これは単なる言葉遊びに過ぎない、質疑応答よりもパソコン操作に重点を置くべきだ、という意見もあると思うが、受講生のみなさんはどう思っているだろうか。

教員の発言や説明を疑う

授業時間中は静かに黙って教員の話術を楽しむ、披露されるさまざまな技をありがたく拝見する...そういう姿勢をぜひ改めてほしい。少なくともこの授業では、楽しんでもらえるような話術や技の数々を披露することはできない。取り組んでほしいのは、教員が説明していることが自分にもできるかどうかを実際に試してみる、ということだ。特に、教員が説明していることが間違っているかもしれないので、間違いがないかどうかを確認してみる、という姿勢をもってほしい。実際に、言い間違いやうっかりミスで意図せずに誤った情報を伝えてしまうことがある。どのような理由であれ、誤った情報を伝えてしまうのは教員の力量の問題で、いっさいの責任は教員にある。だが、それでは受講生は不利益だけを被ることになってしまう。それは健全ではない。だから、教員の発言や説明は、まずいったんは受け入れるが、それと同時に、疑ってかかり、本当に正しいかどうかを見極めてほしい。
□ □ □
情報の活用
**a.** 授業の姿勢についての文章のうち、「これは単なる言葉遊びに過ぎな」から「いかどうかを見極めてほしい。」までを、その両方を含めて一字一句変えずに書き写すこと。
**b.** 授業の姿勢についての文章に基づいて、次の問いに答えること。
(i) 授業時間中、どのような姿勢を改めてほしいと書かれているか。
(ii) 誤った情報を伝えてしまった場合、いっさいの責任は誰にあるとされているか。
(iii) 教員の発言や説明を、まずいったんはどうするよう求めているか。
**c.** 授業の姿勢についての文章を、最後の文の後から書き継ぐこと。
次の一覧は、授業の姿勢についての文章とは関係がない。
□ □ □
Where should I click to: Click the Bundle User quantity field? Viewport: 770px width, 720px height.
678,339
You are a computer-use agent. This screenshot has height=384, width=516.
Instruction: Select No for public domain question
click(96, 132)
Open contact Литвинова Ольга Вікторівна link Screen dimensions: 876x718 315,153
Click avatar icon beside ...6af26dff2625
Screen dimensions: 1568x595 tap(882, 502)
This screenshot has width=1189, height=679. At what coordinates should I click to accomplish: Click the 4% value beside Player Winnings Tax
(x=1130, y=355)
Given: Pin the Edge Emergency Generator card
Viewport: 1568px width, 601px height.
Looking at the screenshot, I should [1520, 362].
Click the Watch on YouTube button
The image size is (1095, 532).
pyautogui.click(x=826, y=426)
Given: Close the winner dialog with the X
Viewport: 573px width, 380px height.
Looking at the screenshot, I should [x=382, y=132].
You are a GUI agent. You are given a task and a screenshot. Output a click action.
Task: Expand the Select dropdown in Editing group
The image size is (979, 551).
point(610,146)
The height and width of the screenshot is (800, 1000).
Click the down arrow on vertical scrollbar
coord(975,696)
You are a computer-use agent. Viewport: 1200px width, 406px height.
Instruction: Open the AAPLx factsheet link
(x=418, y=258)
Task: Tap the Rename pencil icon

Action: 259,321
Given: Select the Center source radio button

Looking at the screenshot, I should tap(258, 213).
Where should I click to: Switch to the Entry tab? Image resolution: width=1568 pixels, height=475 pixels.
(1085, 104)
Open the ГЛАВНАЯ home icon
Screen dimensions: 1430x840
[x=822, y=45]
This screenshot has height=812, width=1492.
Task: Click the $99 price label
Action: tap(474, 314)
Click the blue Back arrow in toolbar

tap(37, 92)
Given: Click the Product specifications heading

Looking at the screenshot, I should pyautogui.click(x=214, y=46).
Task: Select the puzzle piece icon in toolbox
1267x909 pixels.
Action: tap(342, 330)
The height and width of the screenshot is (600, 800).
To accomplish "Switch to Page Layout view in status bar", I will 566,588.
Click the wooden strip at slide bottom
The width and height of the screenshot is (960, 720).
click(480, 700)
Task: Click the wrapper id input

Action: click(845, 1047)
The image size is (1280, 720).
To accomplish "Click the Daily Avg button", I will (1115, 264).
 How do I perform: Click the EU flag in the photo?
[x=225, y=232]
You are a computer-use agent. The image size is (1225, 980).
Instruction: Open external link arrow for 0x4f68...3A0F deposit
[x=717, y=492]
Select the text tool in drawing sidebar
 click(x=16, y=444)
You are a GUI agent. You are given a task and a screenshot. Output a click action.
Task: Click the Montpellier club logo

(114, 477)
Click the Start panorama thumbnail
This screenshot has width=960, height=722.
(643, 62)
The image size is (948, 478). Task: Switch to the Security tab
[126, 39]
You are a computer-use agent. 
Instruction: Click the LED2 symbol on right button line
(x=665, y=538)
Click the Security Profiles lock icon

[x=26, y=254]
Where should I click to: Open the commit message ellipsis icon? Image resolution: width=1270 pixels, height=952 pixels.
□ □ □
課題の解答
**a.**
これは単なる言葉遊びに過ぎない、質疑応答よりもパソコン操作に重点を置くべきだ、という意見もあると思うが、受講生のみなさんはどう思っているだろうか。

教員の発言や説明を疑う

授業時間中は静かに黙って教員の話術を楽しむ、披露されるさまざまな技をありがたく拝見する...そういう姿勢をぜひ改めてほしい。少なくともこの授業では、楽しんでもらえるような話術や技の数々を披露することはできない。取り組んでほしいのは、教員が説明していることが自分にもできるかどうかを実際に試してみる、ということだ。特に、教員が説明していることが間違っているかもしれないので、間違いがないかどうかを確認してみる、という姿勢をもってほしい。実際に、言い間違いやうっかりミスで意図せずに誤った情報を伝えてしまうことがある。どのような理由であれ、誤った情報を伝えてしまうのは教員の力量の問題で、いっさいの責任は教員にある。だが、それでは受講生は不利益だけを被ることになってしまう。それは健全ではない。だから、教員の発言や説明は、まずいったんは受け入れるが、それと同時に、疑ってかかり、本当に正しいかどうかを見極めてほしい。

**b.**
(i) 静かに黙って教員の話術を楽しみ、披露されるさまざまな技をありがたく拝見する姿勢。
(ii) 教員。
(iii) 受け入れる。

**c.**
パソコン実習の場合には、目の前にあるパソコンを実際に操作して、説明どおりの結果になるのか、意図した成果物が得られるかどうかを受講生自身が確認してほしい。もちろん、授業時間外に、授業のすき間時間を使って実習室で、自宅のパソコンを使って、授業内容を検証してほしい。大学生にとってそんなに難しいことではないはずだ。

第2回 4月25日

電子メール Active! Mailの操作、メール利用のルールとマナー、教職員とのコミュニケーション

あてずっぽうに操作しながら知識・スキルを身につける

第1回授業でActive! Mailでのメール送受信テストを行っている最中に、こちらの指示を無視して、アドレス帳の作成・登録を行う学生が非常に多い。隣の席の学生と仲よくなった証しとしてアドレスを登録しておこう、という考えがあるのだと思う。その時に、作成・登録作業が失敗している様子を見たことがない。私はアドレス帳作成・登録のことをいっさい教えていないにもかかわらず、およそ正しい作業を行い、目的を達成することができている。成功確率100%だから非常に優秀だ。教員の指示を無視して好き勝手にパソコンを操作して、自分のやりたいことをやるというのは実習授業あるあるだ。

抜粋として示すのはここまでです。